◆ Data to process ◆
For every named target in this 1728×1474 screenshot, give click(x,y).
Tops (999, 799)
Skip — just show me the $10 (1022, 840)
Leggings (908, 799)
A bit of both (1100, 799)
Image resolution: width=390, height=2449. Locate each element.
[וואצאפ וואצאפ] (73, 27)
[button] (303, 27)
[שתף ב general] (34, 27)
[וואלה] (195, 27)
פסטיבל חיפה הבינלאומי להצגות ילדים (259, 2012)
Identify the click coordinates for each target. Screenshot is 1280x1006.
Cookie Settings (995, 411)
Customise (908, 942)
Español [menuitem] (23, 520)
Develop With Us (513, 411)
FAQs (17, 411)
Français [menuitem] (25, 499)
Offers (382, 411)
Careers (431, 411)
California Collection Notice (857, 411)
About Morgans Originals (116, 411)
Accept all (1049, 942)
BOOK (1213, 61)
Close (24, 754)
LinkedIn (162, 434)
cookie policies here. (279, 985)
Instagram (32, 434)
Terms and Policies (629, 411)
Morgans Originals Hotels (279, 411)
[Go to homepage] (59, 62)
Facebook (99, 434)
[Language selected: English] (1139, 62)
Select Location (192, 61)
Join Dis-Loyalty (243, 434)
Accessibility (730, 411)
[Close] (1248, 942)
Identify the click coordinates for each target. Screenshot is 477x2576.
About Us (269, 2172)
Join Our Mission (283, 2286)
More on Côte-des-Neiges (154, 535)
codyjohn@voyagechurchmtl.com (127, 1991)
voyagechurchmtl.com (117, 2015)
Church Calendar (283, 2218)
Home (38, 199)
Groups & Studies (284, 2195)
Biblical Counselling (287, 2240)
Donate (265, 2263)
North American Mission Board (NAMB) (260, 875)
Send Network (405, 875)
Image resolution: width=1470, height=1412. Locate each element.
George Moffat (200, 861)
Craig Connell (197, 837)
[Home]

◆ Work item ◆
Send back exactly the lines from the line with "Image resolution: width=1470, height=1412." through the end of the records.

◆ Result of the exercise ◆
Image resolution: width=1470, height=1412. Locate each element.
George Moffat (200, 861)
Craig Connell (197, 837)
[Home]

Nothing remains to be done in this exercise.